Sobre os modelos de atividades ofertadas, o uso de imagens para pareamento e para reforço visual do trabalho é essencial, de modo que as atividades precisam ser diversificadas e apresentadas perseguindo os mesmos objetivos, porém com estímulos diferentes.
Uma das opões é a elaboração de um portfólio com as categorias, com figuras e imagens das ações, de modo que o aluno possa ir acrescentando novas imagens e palavras (inteiras digitadas – coladas) e possa estudar e consultar o material também.
Então ter experiências que insiram palavras no dia a dia é um caminho para continuar ofertando o estímulo de aprender outra língua, assim acontece com crianças, adolescentes e jovens atípicos que se mudam para outro país e aprendem outra língua de forma natural. A prática de introdução de perguntas e respostas num esquema de diálogo também trás engajamento do aluno e possibilidade de aprender outras palavras (que não são substantivos concretos) para começar a compreender e formar frases comunicativas.
Não podemos perder de vista que o acesso a esta disciplina é garantido por lei, tanto quanto às outras, ou seja, ofertamos e adaptamos de modo que o aluno possa ter acesso, ao passo que precisamos ser cuidadosos com os modelos de ensino e com a interferência que isso pode ocasionar na aquisição da leitura na língua pátria, por isso, os modelos de adaptações são tão importantes.

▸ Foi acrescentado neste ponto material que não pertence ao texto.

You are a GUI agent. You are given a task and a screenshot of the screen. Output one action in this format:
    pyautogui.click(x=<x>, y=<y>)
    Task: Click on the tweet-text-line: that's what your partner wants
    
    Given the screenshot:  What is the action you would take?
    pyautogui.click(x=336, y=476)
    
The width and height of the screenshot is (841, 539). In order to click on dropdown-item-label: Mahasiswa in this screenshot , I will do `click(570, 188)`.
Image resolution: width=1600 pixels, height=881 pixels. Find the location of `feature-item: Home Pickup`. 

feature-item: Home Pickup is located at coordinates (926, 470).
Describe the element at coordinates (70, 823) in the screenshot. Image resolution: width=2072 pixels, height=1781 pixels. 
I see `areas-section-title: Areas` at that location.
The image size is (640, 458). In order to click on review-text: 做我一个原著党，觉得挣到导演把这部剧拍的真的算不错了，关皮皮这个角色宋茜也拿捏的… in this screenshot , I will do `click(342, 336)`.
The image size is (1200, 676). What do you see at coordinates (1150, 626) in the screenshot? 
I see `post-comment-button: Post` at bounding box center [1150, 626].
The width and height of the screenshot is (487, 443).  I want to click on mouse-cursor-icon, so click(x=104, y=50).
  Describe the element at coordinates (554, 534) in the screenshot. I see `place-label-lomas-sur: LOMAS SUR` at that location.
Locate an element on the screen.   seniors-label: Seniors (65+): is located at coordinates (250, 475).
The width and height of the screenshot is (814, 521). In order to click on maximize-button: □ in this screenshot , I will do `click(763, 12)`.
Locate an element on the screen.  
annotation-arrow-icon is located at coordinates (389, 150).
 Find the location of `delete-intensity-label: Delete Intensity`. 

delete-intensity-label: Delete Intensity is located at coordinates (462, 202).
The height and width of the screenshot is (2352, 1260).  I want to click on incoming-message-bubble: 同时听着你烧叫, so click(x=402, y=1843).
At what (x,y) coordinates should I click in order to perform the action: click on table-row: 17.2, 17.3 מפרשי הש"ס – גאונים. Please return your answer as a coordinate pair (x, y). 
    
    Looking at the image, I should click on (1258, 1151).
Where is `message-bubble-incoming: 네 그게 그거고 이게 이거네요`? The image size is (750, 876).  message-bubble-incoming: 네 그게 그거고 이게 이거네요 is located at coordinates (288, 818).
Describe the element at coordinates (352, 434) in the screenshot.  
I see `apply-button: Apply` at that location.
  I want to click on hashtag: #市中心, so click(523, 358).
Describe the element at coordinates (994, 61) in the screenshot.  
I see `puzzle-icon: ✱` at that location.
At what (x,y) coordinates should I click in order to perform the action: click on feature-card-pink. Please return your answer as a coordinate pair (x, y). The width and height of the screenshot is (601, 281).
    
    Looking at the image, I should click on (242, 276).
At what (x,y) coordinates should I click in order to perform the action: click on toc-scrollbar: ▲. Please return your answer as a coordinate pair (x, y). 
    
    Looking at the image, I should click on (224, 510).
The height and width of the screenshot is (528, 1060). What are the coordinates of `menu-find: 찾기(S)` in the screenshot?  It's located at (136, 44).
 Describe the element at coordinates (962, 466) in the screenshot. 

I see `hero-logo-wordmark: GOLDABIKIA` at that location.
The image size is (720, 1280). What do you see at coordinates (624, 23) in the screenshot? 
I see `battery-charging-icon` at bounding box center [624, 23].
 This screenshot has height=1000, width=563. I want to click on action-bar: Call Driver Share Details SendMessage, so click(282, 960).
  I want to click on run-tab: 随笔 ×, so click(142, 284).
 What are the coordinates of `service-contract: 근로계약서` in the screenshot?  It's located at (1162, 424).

Quanto ao processo avaliativo é preciso pensar fora do modelo tradicional e verificar se este aluno está engajado e interessado nestas atividades. Observamos que está aprendendo quando passa a utilizar essas palavras e frases e, quando demonstra que estes conceitos também estão inseridos no seu repertório de interação e comunicação.